1. In the present study we tested the effect of arg-gly-asp (RGD) peptides on vasomotor responses in rat isolated mesenteric arteries. More specifically, the hypothesis was tested that RGD interaction with integrins mediates relaxation attributed to endothelium-derived hyperpolarizing factor (EDHF). 2. The presence of the beta3 integrin subunit was shown by western blot analysis. To study its functional role, arteries (355 +/- 11 microm; n = 50) were mounted in a wire myograph set-up to measure isometric force generation.

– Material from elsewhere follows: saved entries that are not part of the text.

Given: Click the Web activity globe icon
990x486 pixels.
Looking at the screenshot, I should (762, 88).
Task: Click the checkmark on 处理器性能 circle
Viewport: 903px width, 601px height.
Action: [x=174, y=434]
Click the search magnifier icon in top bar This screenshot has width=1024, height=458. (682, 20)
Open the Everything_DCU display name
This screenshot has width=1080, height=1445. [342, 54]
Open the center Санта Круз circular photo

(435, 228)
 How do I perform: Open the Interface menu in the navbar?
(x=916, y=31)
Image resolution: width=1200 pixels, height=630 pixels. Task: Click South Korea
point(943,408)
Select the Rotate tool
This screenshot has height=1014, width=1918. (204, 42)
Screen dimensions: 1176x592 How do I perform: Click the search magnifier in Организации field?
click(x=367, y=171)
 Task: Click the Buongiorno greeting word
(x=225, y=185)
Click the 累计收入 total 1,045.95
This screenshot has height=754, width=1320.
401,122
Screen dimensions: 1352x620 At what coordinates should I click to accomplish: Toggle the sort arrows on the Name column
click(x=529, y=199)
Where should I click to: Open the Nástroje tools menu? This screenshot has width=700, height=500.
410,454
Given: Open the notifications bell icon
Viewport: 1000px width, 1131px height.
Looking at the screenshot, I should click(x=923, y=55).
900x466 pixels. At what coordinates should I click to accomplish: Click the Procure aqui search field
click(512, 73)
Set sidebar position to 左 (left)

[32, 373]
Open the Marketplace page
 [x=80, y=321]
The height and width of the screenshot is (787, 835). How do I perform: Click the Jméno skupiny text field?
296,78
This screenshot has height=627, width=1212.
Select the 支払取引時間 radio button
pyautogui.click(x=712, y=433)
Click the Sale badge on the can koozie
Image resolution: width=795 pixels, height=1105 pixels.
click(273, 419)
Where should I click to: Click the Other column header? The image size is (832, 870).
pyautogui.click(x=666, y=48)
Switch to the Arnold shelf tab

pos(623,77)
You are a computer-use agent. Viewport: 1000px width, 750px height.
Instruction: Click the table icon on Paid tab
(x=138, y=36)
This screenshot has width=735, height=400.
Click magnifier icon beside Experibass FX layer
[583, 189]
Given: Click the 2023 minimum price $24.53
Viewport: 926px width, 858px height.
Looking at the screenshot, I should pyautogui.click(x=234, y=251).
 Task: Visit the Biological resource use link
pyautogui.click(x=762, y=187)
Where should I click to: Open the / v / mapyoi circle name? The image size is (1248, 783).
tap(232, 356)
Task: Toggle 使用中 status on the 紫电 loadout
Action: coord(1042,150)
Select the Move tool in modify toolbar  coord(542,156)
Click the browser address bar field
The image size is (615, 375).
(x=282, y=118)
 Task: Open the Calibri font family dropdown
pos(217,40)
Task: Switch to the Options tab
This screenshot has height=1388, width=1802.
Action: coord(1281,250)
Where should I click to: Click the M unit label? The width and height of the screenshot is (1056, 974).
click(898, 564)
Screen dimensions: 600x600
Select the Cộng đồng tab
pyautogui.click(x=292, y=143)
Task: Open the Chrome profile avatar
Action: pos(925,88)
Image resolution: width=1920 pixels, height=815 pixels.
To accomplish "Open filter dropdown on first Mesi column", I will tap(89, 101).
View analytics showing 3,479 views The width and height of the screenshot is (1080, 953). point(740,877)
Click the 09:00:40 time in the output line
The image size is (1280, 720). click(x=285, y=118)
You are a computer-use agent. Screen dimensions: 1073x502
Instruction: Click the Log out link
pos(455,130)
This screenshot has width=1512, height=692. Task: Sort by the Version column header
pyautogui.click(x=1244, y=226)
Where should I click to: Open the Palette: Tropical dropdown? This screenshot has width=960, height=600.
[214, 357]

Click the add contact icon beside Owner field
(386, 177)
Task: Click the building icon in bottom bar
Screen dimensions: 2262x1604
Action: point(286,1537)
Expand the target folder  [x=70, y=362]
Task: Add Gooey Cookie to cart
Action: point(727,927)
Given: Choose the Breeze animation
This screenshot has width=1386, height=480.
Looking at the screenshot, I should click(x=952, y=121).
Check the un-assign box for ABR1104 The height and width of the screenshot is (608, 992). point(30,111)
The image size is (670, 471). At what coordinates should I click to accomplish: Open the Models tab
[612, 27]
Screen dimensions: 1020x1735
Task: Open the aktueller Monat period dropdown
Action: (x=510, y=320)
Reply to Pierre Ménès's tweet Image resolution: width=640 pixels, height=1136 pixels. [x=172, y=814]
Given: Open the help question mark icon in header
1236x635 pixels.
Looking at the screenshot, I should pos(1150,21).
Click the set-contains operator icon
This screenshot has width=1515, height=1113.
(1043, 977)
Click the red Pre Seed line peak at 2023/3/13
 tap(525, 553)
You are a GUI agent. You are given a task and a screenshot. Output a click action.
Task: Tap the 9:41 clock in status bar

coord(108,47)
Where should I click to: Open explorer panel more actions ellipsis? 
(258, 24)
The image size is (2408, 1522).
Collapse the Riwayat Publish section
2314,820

After blockade of nitric oxide synthesis with N(G)-nitro-L-arginine (0.1 mmol/L) and prostaglandin synthesis with indomethacin (10 micromol/L), methacholine (10 micromol/L) induced a transient relaxation within 1 min of 72 +/- 4.0% (as percentage of precontraction with phenylephrine; n = 27). 3. These responses were inhibited by a 60 mmol/L potassium buffer (18 +/- 6.0%; n = 6) or endothelium denudation (12 +/- 3.2%; n = 7), consistent with EDHF. 4. A function-blocking monoclonal antibody against the integrin beta3 chain did not affect relaxation. 5. The RGD peptides gly-arg-gly-asp-thr-pro (GRGDTP), gly-arg-gly-asp-ser (GRGDS) and cyclic RGD, ligands for the RGD binding site of integrins, also did not affect relaxation induced by methacholine. 6. Cyclic RGD increased contraction from 91 +/- 3 to 98 +/- 3% (as percentage of 120 mmol/L potassium). 7. In conclusion, these data show that vasomotor responses related to integrins are small and not involved in hyperpolarization attributed to EDHF in rat mesenteric artery.